--- Task goal ---
Entries below include pictures. Output exactly the lines from the one with "This screenshot has" down to the one with "Click the USDⓈ-M contracts dollar icon", both ends included, and leave the pictures out.

--- Study material ---
- Opening Delimiter -
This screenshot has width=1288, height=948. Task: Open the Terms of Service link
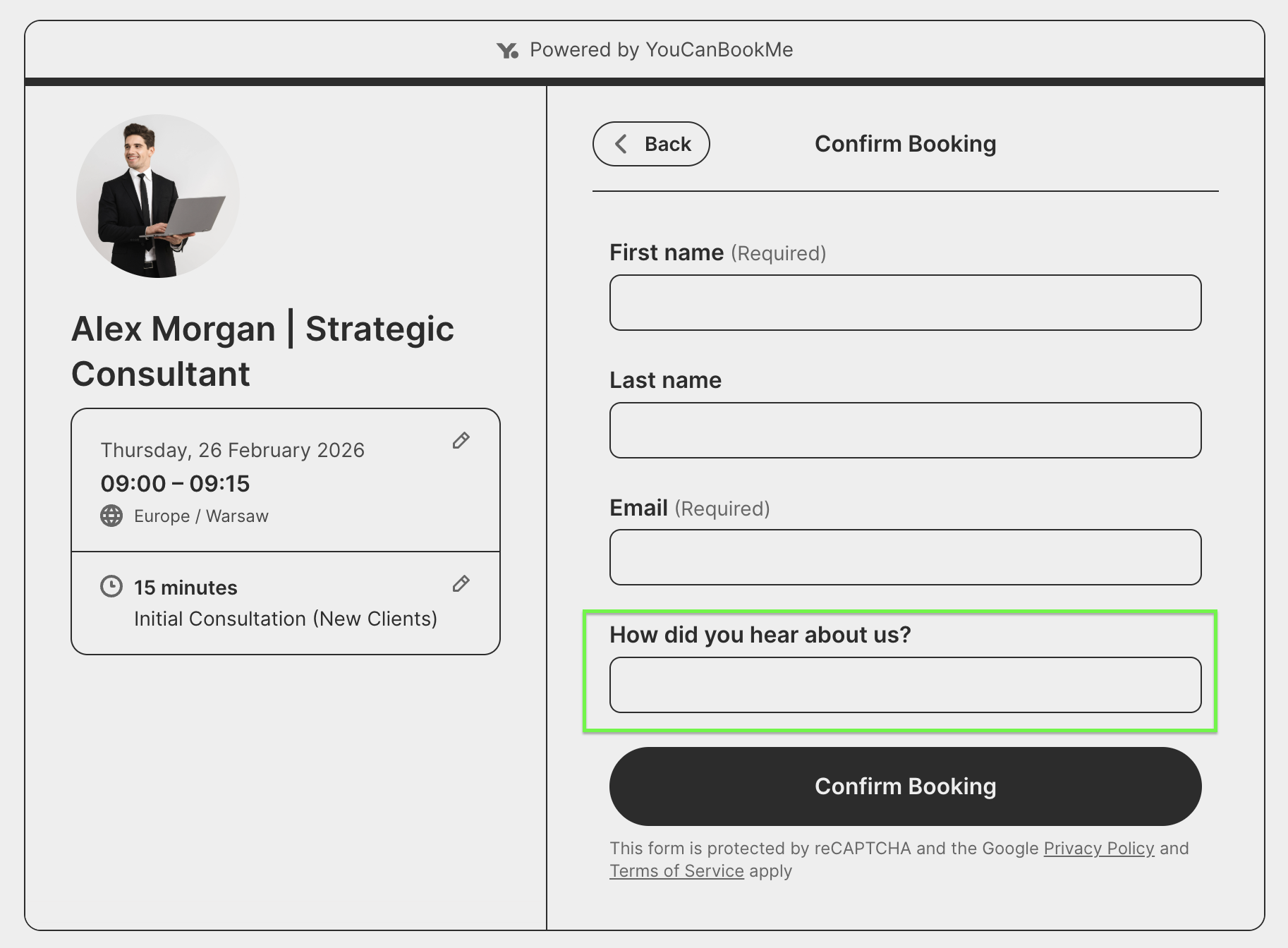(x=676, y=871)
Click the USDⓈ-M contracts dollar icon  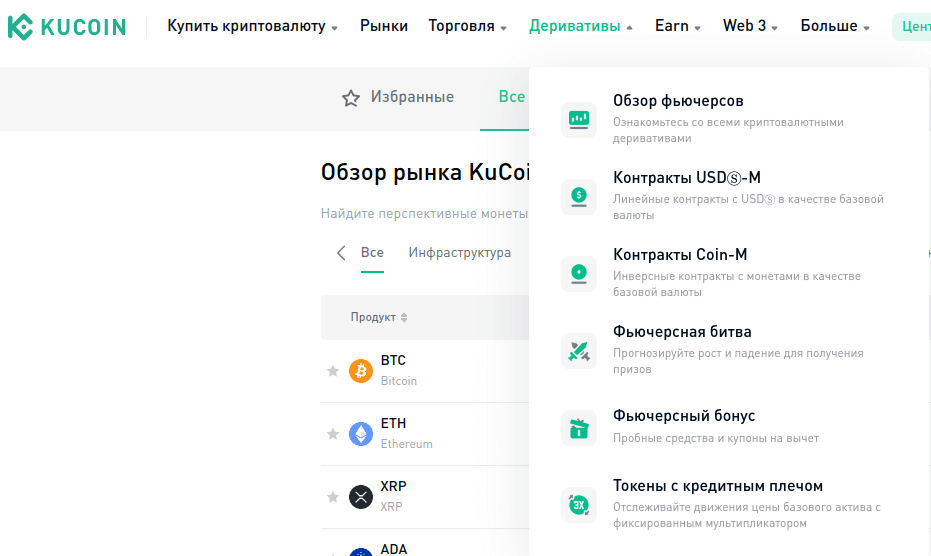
- Closing Delimiter -
- Opening Delimiter -
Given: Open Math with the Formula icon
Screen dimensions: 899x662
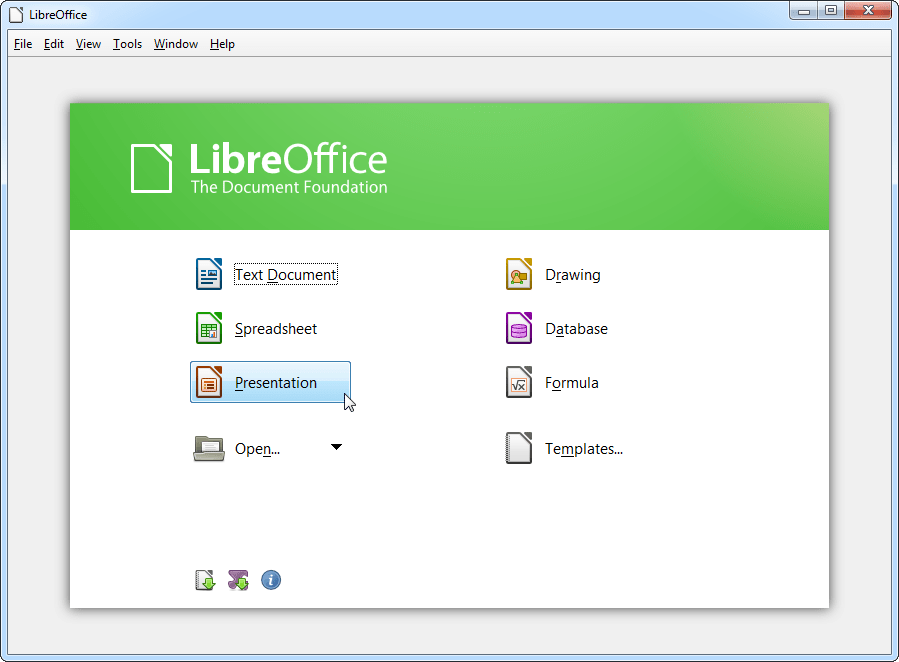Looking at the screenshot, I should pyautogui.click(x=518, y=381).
- Closing Delimiter -
- Opening Delimiter -
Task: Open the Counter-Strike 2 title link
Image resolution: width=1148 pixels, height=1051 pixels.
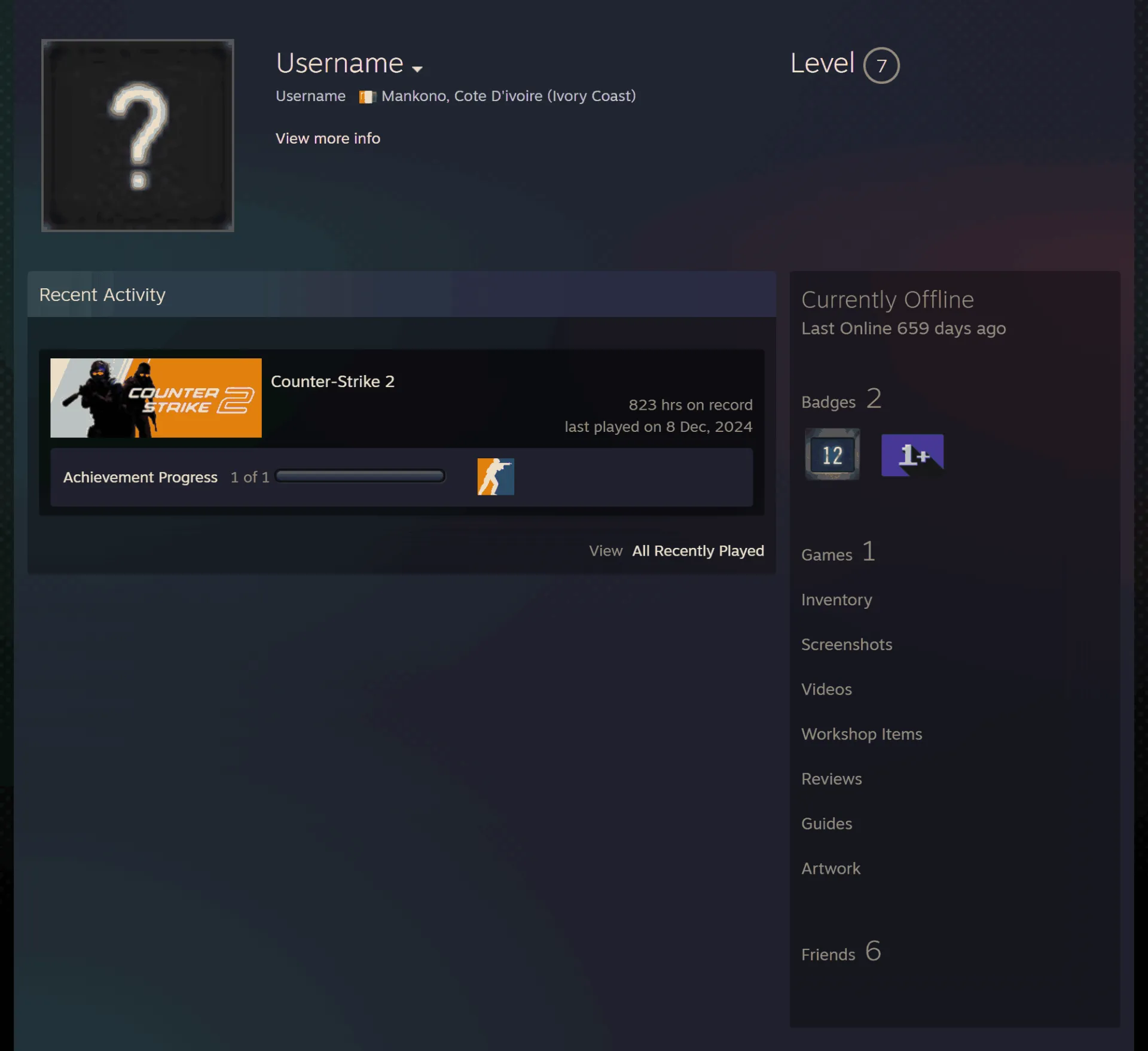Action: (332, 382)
- Closing Delimiter -
--- Result of this exercise ---
This screenshot has width=1288, height=948. Task: Open the Terms of Service link
(x=676, y=871)
Click the USDⓈ-M contracts dollar icon  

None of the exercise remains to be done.